Carla laughed with me. “Better than I did yesterday. Not as good as I’ll feel tomorrow, I reckon.”
“I hear ya. I’m supposed to fight tomor
row and I’m just not feeling it. I haven’t even had time to train with all the bullshit that’s gone on.”
“Back out of it, Pipe,” she said. “You don’t need to prove anything.”
“You heard that asshole. He said they’d visit the pub if I didn’t.”
She put her forehead on my shoulder. “And then they hit us anyway.”

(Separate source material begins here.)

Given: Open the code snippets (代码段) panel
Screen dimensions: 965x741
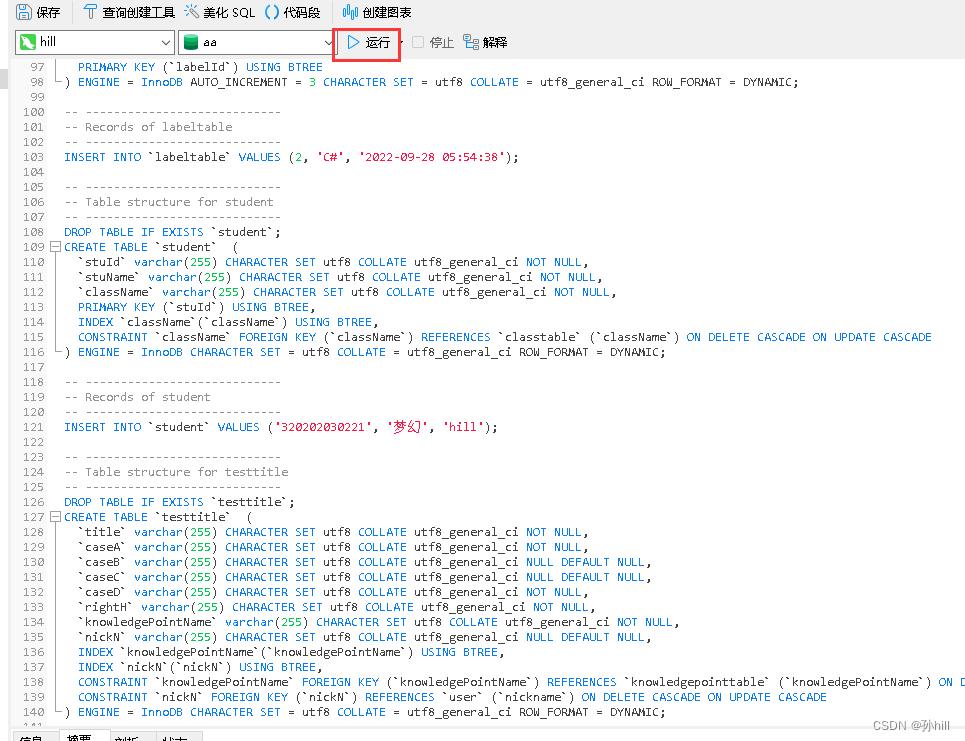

“I don’t think that was Fetu. He’s not a damn gangster. He’d probably never really hit this place, but why take the chance? If I win, I get bragging rights. If he wins, I’ll get an ass whoopin’, recover, and be back here having a Coke and a whiskey later that night.”
“How did we get here?” she asked. “It’s crazy to think I was serving food and minding my own business. Then they robbed me, and it all got crazy. I didn’t ask for that. I don’t bother anybody.”
Her eyes welled up with tears.
“Good people get hurt all the time,” I reminded her, “and the assholes go on unfazed. It’s the way this fucked-up world works. Wickedness triumphs.”
“Good wins sometimes, right?”
“God, I hope so.”
“You only need to believe in it,” she said. “I don’t care what’s done to me. I believe we’ll finish this pub, and life will go on mighty fine.”
“I wish I had your optimism.” I thought about the game I watched Caleb playing in the park. “Sometimes it kind of feels like the ground is lava.”
“Huh?” she asked.
“Like the game kids play. It sometimes feels like no matter where you step, you’re bound to get burned.”
“I think you’ll find that more often than not, it’s just solid ground,” Carla replied. With her head still resting on my shoulder, she clasped my bicep and gave it a squeeze. “You’re a good man, Pipe,” she said. “Remember that. You might do some mean things, but you’ve got a good heart.” She didn’t know about the hex on me, the curse on my son. “It’ll all work out,” she assured me.